Royal Australian Navy Delivers Supplies Contactlessly To Tonga With 23 COVID Infected Crew Members

Australia’s largest navy vessel, HMAS Adelaide, was docked in Tonga to unload supplies after a tsunami and volcanic eruption in the South Pacific archipelago, even after 23 sailors tested COVID positive. In a statement released from the government of Australia, the crew members decided on a contactless delivery to prevent the possible spread of coronavirus among the Tongan population.

HMAS Adelaide has unloaded over 250 pallets of essential relief in Tonga
Image Credits: @hqjoc – Twitter

Newsweek reported earlier that Red Cross employees have been cautious, especially about outside aid workers, primarily because Tonga is one of the few places that have been virus-free, with only a single reported case from the start of the ongoing pandemic. Per World Data, 61% of the population in Tonga is completely vaccinated.

Tonga mandates that visitors quarantine for three weeks. Aid workers are required to make no-contact deliveries when sending supplies.

HMAS Adelaide
Image Credits: @hqjoc – Twitter

The 15 January sudden volcanic eruption has blanketed Tonga with thick ash when supplying safe drinking water has been a priority. The HMAS Adelaide promptly delivered helicopters, a desalination plant, and heavy engineering equipment.

unloading over 250 pallets of essential relief supplies
Image Credits: @hqjoc – Twitter

There is an immediate requirement for people to access safe water sources in weeks to come, informed Sione Taumoefolau, Tonga Red Cross secretary-general.

Image Credits: Royal Australian Navy

Ash has now settled in the water tanks and will need time to settle along with thorough treatment before it is used.

> Data listing
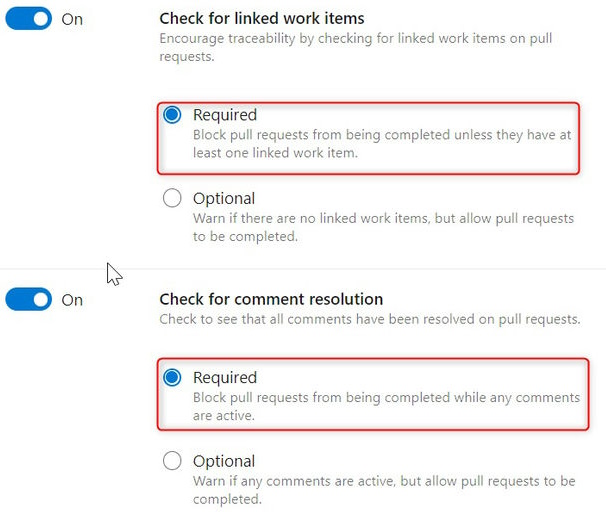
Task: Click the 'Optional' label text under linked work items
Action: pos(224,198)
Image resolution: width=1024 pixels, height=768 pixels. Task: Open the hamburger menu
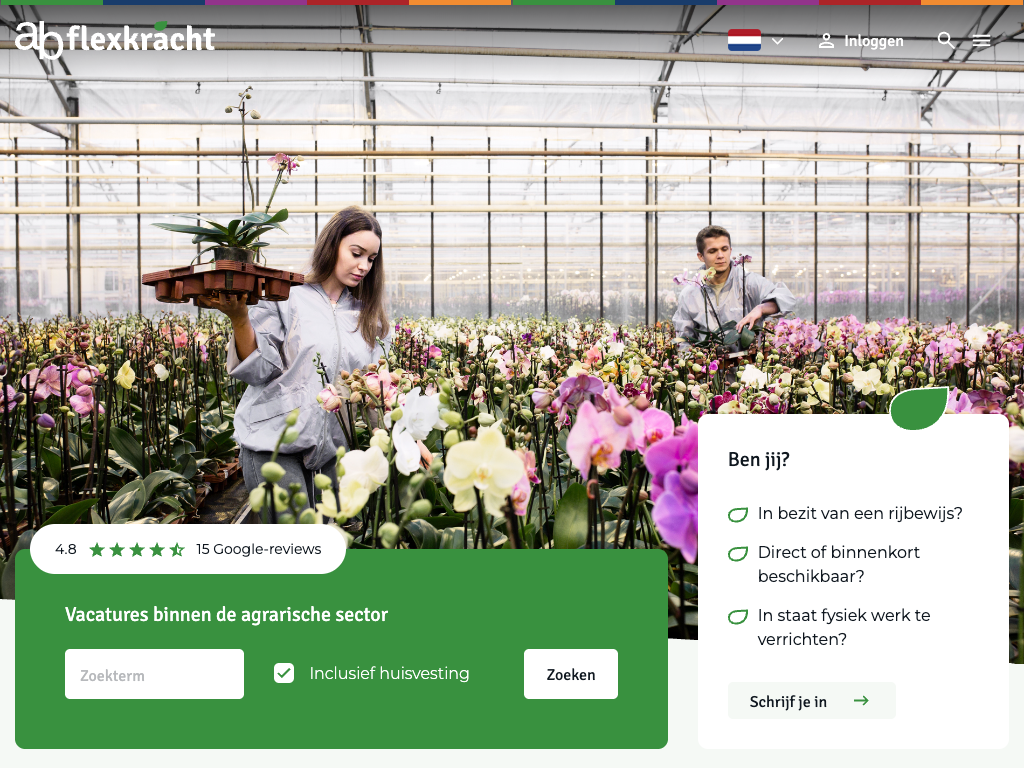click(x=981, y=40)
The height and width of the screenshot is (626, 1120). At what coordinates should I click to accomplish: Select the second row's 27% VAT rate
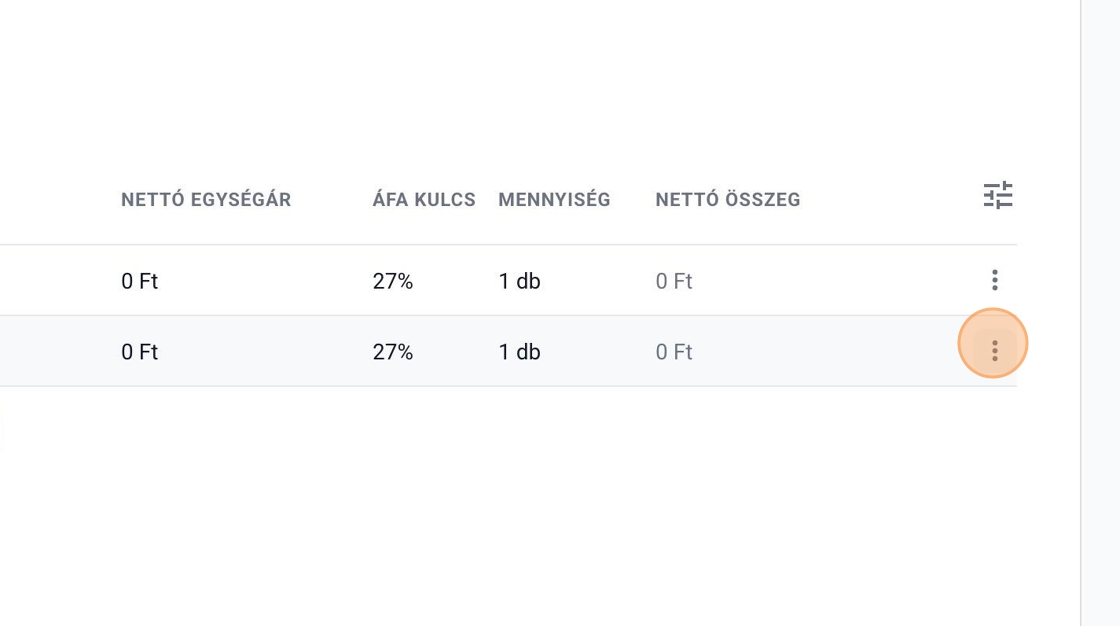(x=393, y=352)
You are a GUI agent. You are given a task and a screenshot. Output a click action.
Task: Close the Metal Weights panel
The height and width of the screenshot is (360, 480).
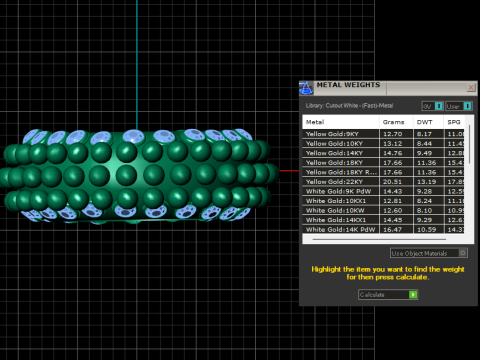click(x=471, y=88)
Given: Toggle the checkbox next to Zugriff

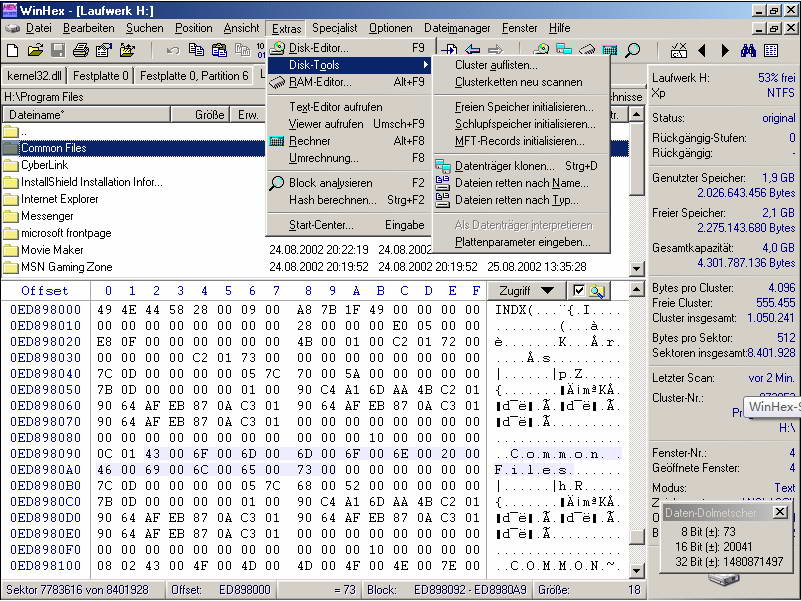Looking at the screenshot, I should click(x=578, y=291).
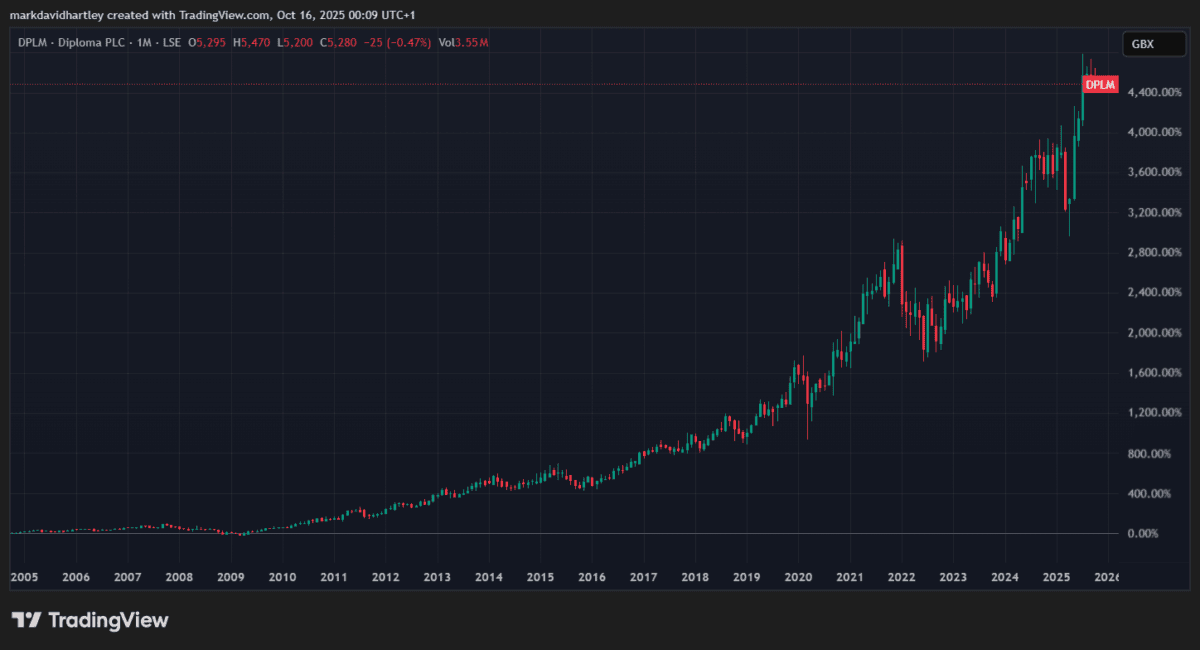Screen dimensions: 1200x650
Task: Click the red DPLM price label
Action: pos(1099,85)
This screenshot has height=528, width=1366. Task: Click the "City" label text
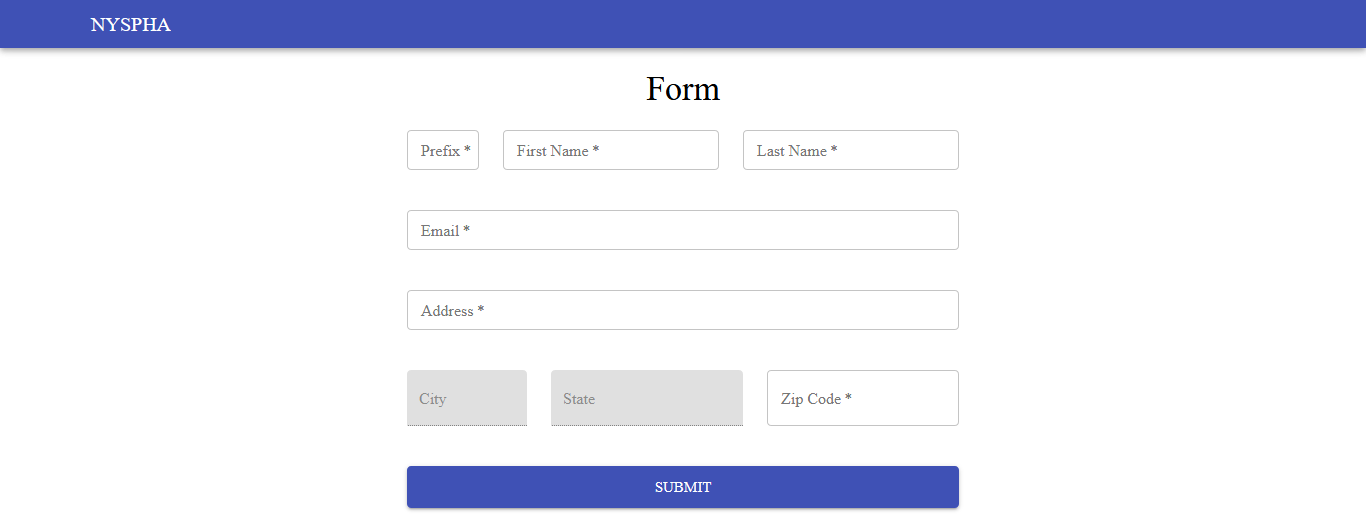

> What to work on
Give back, word for word, everything in the Tonga relief article from "HMAS Adelaide has" down to "when sending supplies.".

> Reply
HMAS Adelaide has unloaded over 250 pallets of essential relief in Tonga
Image Credits: @hqjoc – Twitter

Newsweek reported earlier that Red Cross employees have been cautious, especially about outside aid workers, primarily because Tonga is one of the few places that have been virus-free, with only a single reported case from the start of the ongoing pandemic. Per World Data, 61% of the population in Tonga is completely vaccinated.

Tonga mandates that visitors quarantine for three weeks. Aid workers are required to make no-contact deliveries when sending supplies.